L’esplosione di patogeni secondari
Sulla vite è recente la revoca del mancozeb, una decisione che ha determinato, in alcune zone, l’incremento di patogeni secondari (come Black Rot). La revoca del rame può produrre effetti collaterali simili?
Il mancozeb ha rappresentato un prodotto storico, fra i primi prodotti organici alternativi al rame, e in alcuni casi (es. escoriosi, peronospora della cipolla), con efficacia ben superiore a quella dei prodotti cuprici. Se capiterà, dovremo adottare soluzioni e strategie che lo possano sostituire, così come per tutti gli altri prodotti revocati. Speriamo però che il rame possa restare utilizzabile a lungo perché, per le molteplici caratteristiche e l’ampio spettro d’azione non sarà facile da sostituire.
I rischi per il biologico
Il biologico è il settore che ha più da perdere dalla revoca del rame?
La strategia Fam to Fork prevede una riduzione dell’uso di agrofarmaci e un incremento delle superfici a biologico entro il 2030. Talvolta chi chiede la riduzione (e a tratti anche la revoca) dell’uso di agrofarmaci tende a promuovere il biologico, che consente l’uso di prodotti naturali che per loro natura devono essere applicati a dosi più elevate rispetto agli altri agrofarmaci. L’auspicio è che il rame resti a disposizione degli agricoltori biologici, oltre a quelli che producono in un regime di agricoltura integrata, ma che allo stesso tempo vengano sperimentati e resi disponibili strategie alternative che ne consentano l’ottimizzazione ed una possibile riduzione.
I passi avanti della Ricerca
Si può ipotizzare che la ricerca consenta di sviluppare in un prossimo futuro un prodotto alternativo con le stesse caratteristiche positive di efficacia del rame senza le controindicazioni ambientali?
L’agricoltura ha utilizzato nel tempo una serie di mezzi tecnici come ad esempio il DDT, l’arsenito di sodio, il bromuro di metile che sembravano insostituibili (ed in realtà per qualche uso lo erano, ad esempio l’arsenito di sodio per il mal dell’esca o il DDT per il controllo de vettore della malaria in alcuni Paesi africani).
Nella maggior parte dei casi queste molecole, con livelli tossicologici critici sono state sostituite con altre a minore impatto ambientale, o più spesso con strategie basate sull’uso di più mezzi di protezione (agronomici, fisici, genetici, biologici), nell’ottica di una vera produzione integrata. Capace di limitare nel complesso l’uso di mezzi chimici, applicandoli solo nelle condizioni nelle quali un mancato trattamento comporti un decremento quantitativo e/o qualitativo della produzione.
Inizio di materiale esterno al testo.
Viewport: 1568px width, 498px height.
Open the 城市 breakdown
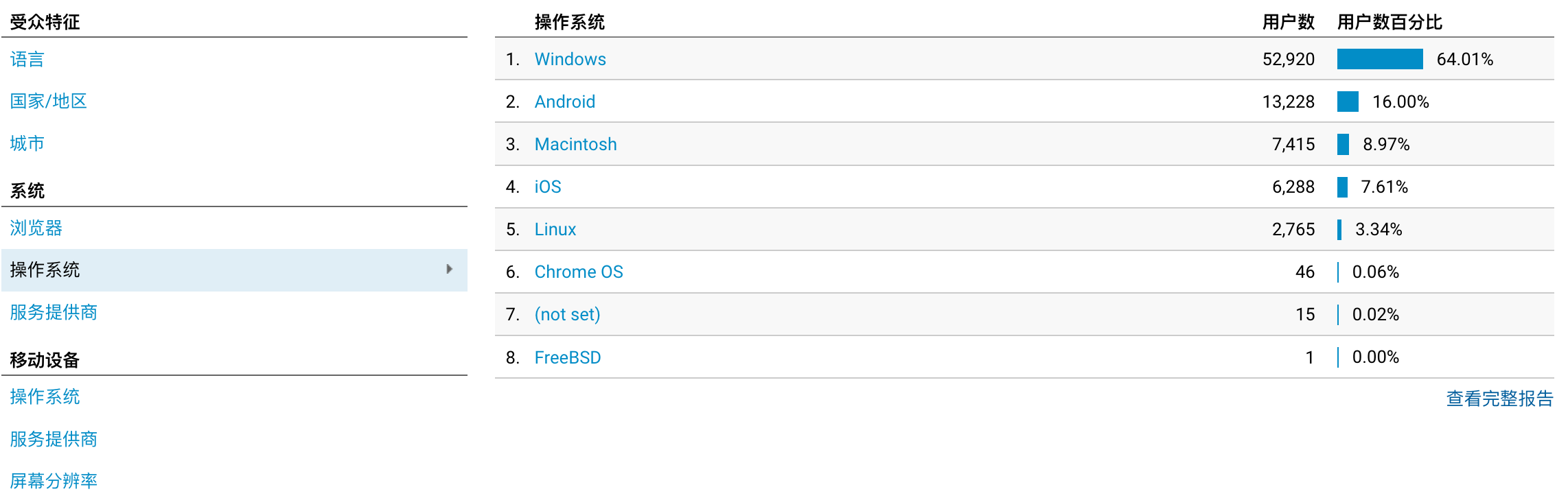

Per ogni innovazione è necessario un periodo di tempo per assimilare le novità, imparando a sfruttare al meglio le opzioni disponibili, per trovare un nuovo equilibrio. Gli Enti di ricerca, le aziende agrochimiche, i Servizi Fitosanitari e tutti gli altri attori convolti sono fortemente impegnati nella messa a punto di strategie di protezione innovative che possano rispondere alle esigenze degli agricoltori e della comunità, per far sì che il consumatore abbia a disposizione prodotti di qualità e allo stesso momento siano garantite all’agricoltore scelte tecniche che ne consentano una sostenibilità ambientale, sociale, e soprattutto economica (quest’ultima non sempre tenuta in debita considerazione).